§ Stored dataset items:
──────

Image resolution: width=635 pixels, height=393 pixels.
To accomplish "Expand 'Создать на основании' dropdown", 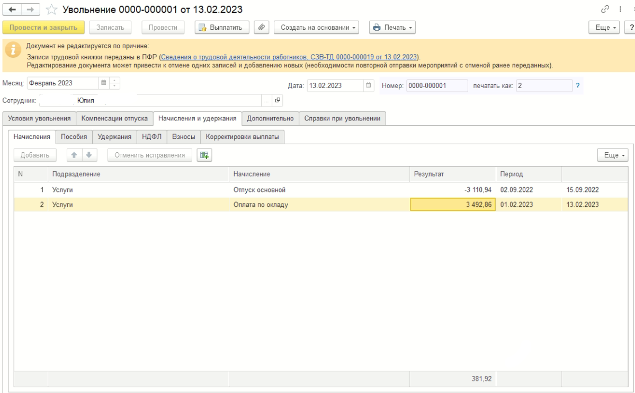I will [x=316, y=27].
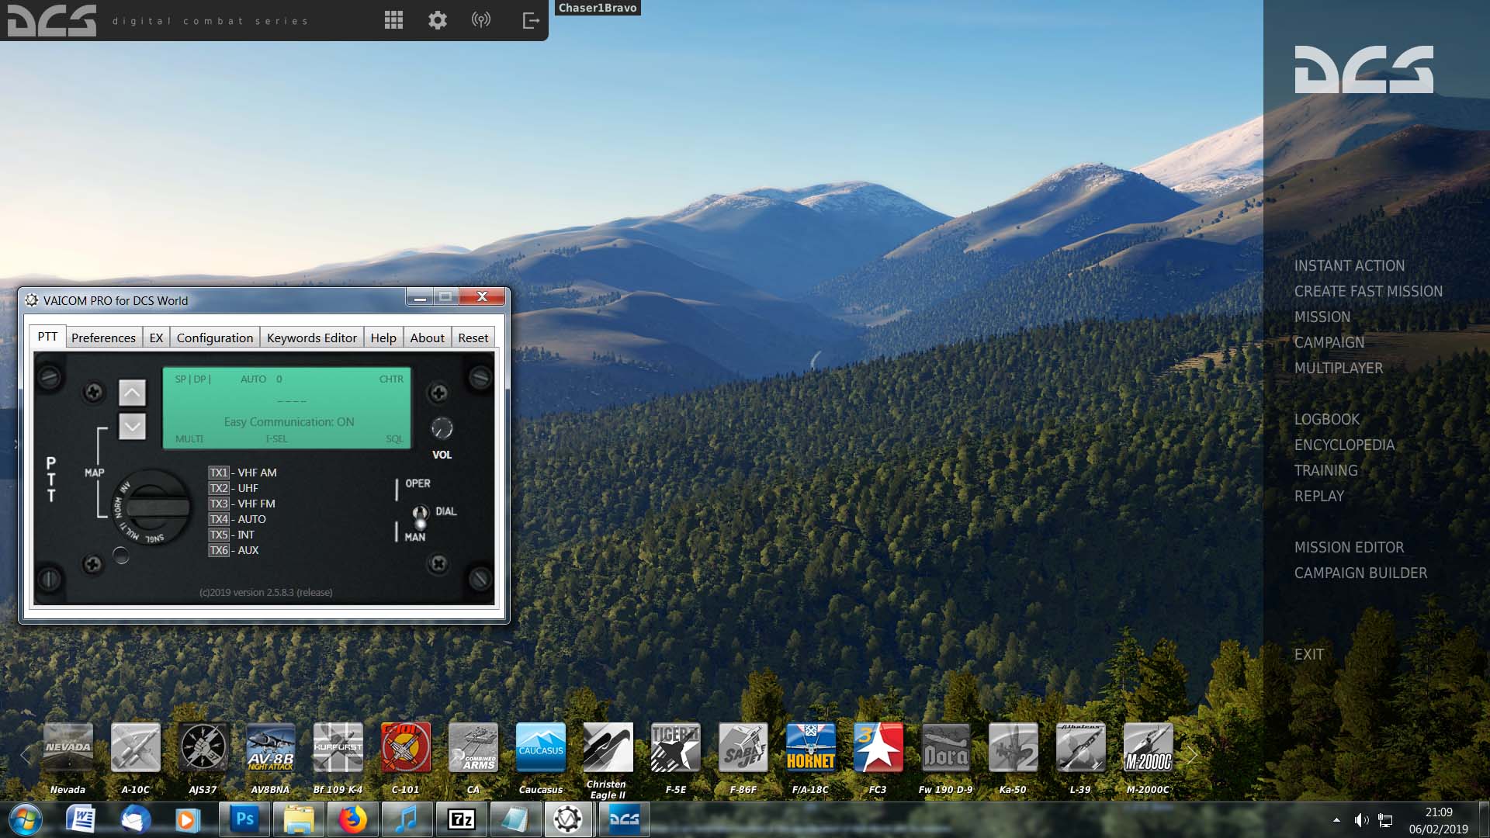Select the M-2000C module icon
The height and width of the screenshot is (838, 1490).
[x=1148, y=747]
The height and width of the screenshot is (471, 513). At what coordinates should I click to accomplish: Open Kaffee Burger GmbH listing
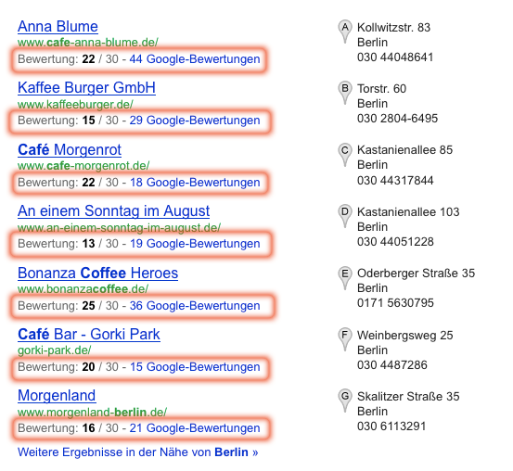pyautogui.click(x=86, y=88)
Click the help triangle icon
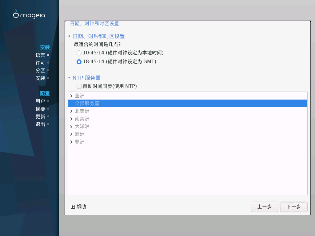Image resolution: width=315 pixels, height=236 pixels. (73, 207)
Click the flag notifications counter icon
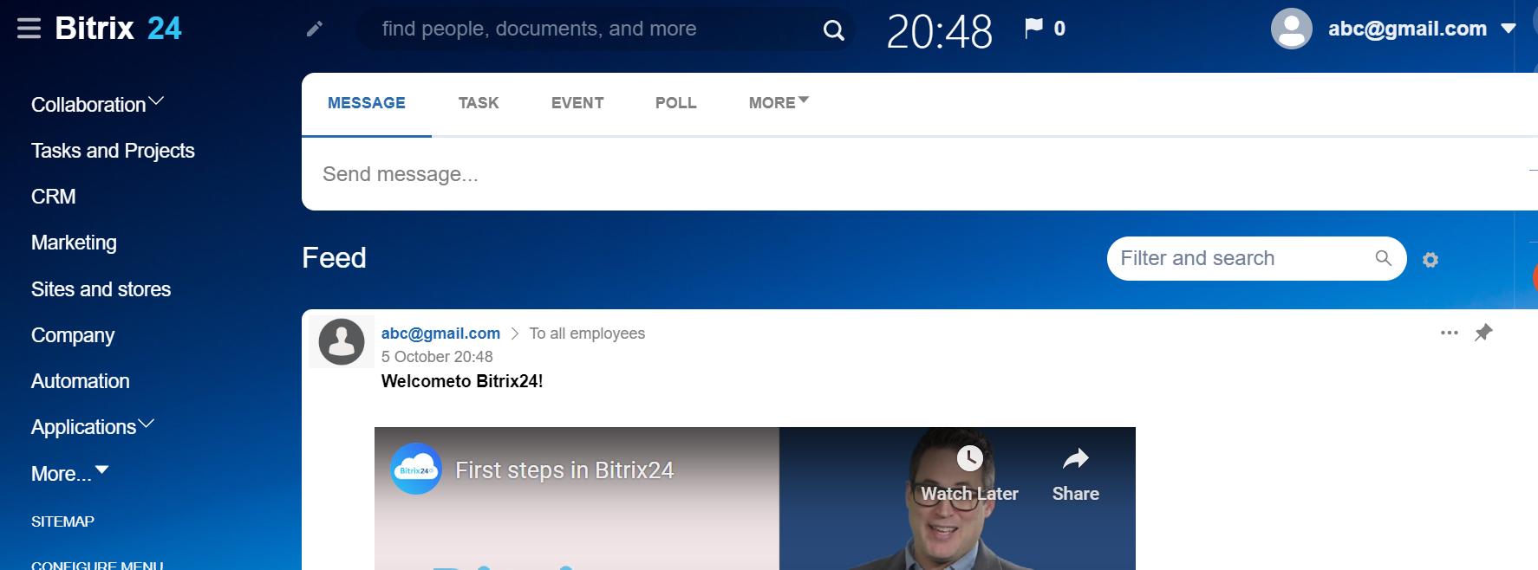1538x570 pixels. (x=1033, y=29)
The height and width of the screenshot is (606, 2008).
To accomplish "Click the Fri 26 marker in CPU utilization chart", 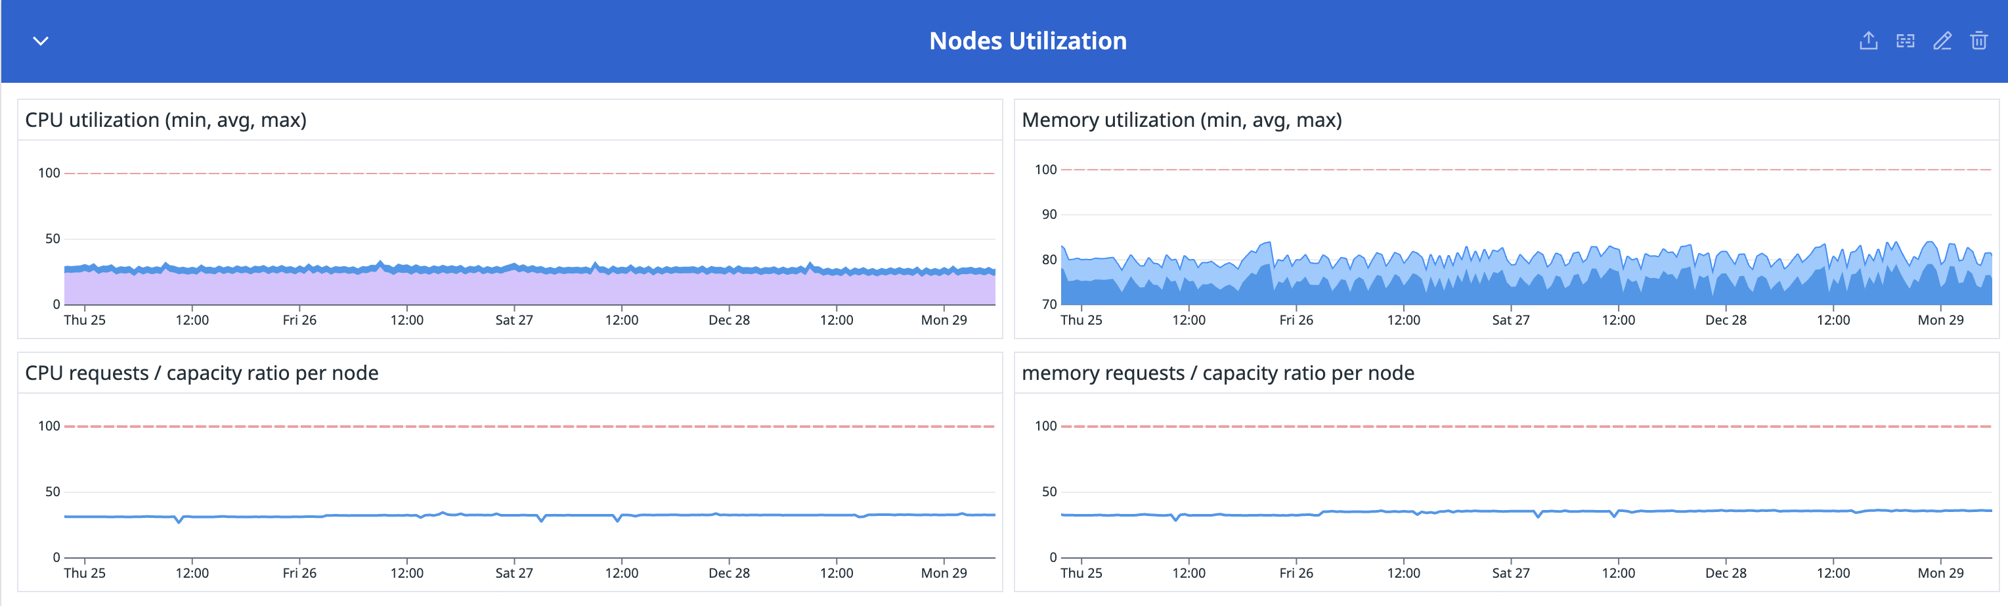I will 299,320.
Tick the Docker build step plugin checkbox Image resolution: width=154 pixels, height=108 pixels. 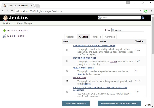click(x=67, y=61)
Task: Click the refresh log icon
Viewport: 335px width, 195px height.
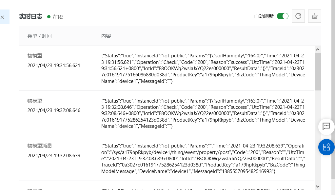Action: point(298,16)
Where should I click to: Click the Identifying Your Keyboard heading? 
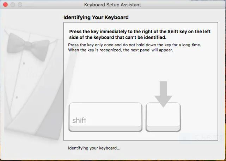pyautogui.click(x=96, y=17)
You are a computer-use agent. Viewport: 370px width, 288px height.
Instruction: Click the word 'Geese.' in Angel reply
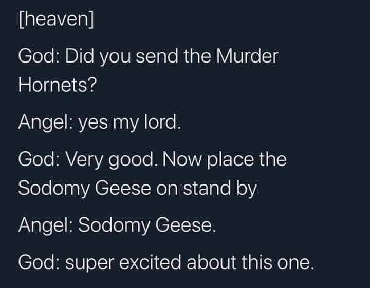point(186,224)
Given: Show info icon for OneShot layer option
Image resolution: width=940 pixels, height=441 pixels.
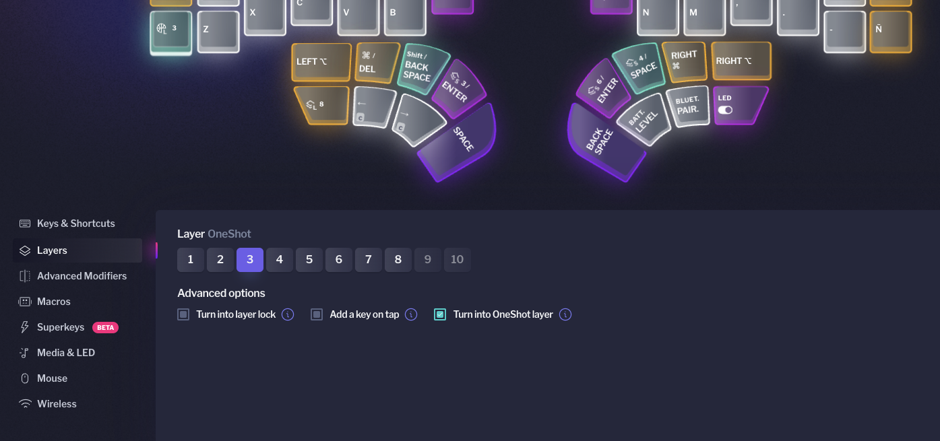Looking at the screenshot, I should (565, 314).
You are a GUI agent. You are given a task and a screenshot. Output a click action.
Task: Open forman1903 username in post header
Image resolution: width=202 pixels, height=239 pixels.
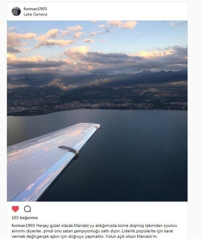[x=35, y=9]
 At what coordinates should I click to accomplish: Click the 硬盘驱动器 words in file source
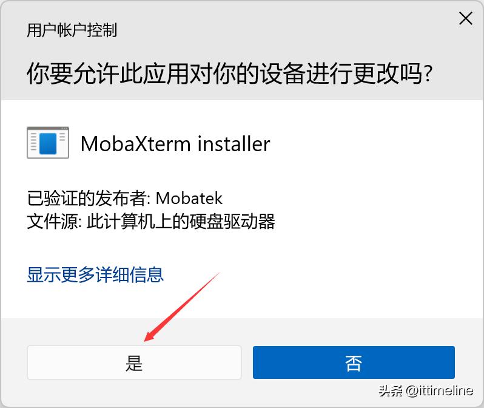pos(232,222)
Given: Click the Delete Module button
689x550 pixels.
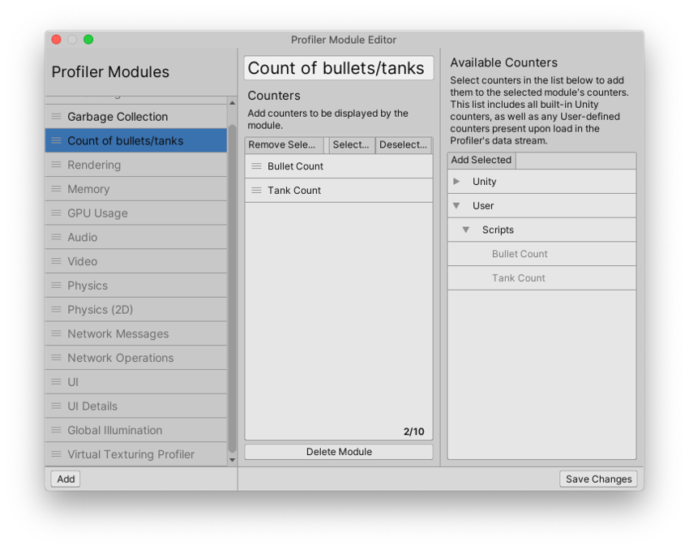Looking at the screenshot, I should pyautogui.click(x=338, y=452).
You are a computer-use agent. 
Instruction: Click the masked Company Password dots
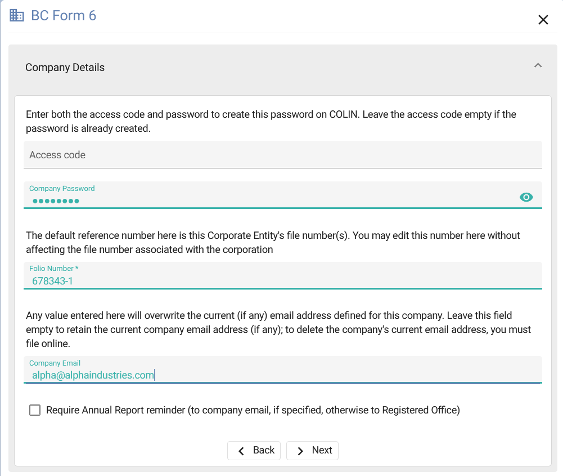pyautogui.click(x=56, y=201)
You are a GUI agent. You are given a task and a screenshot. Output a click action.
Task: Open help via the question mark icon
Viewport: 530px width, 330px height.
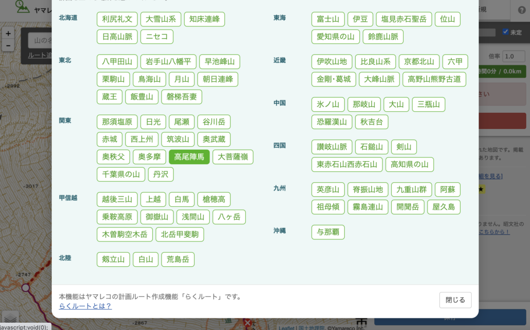(x=521, y=10)
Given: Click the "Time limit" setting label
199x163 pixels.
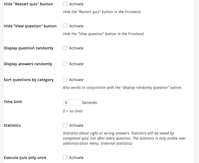Looking at the screenshot, I should click(13, 102).
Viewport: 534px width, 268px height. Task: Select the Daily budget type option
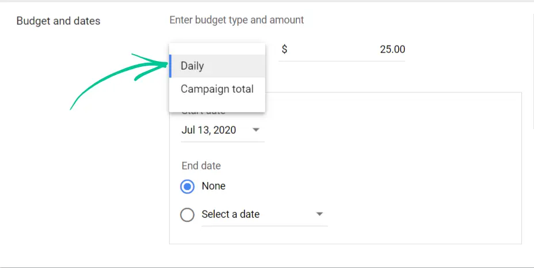click(192, 66)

──────

Reproduce the records above exactly, but only from the line with "You are a computer-use agent. Viewport: 370px" up to and including the line with "Task: Open forman1903 username in post header". Leave the pictures out.

§ RESPONSE TO THE EXERCISE:
You are a computer-use agent. Viewport: 370px width, 288px height.
Instruction: Click the word 'Geese.' in Angel reply
point(186,224)
Given: Show info icon for OneShot layer option
Image resolution: width=940 pixels, height=441 pixels.
Looking at the screenshot, I should (565, 314).
You are a GUI agent. You are given a task and a screenshot. Output a click action.
Task: Open forman1903 username in post header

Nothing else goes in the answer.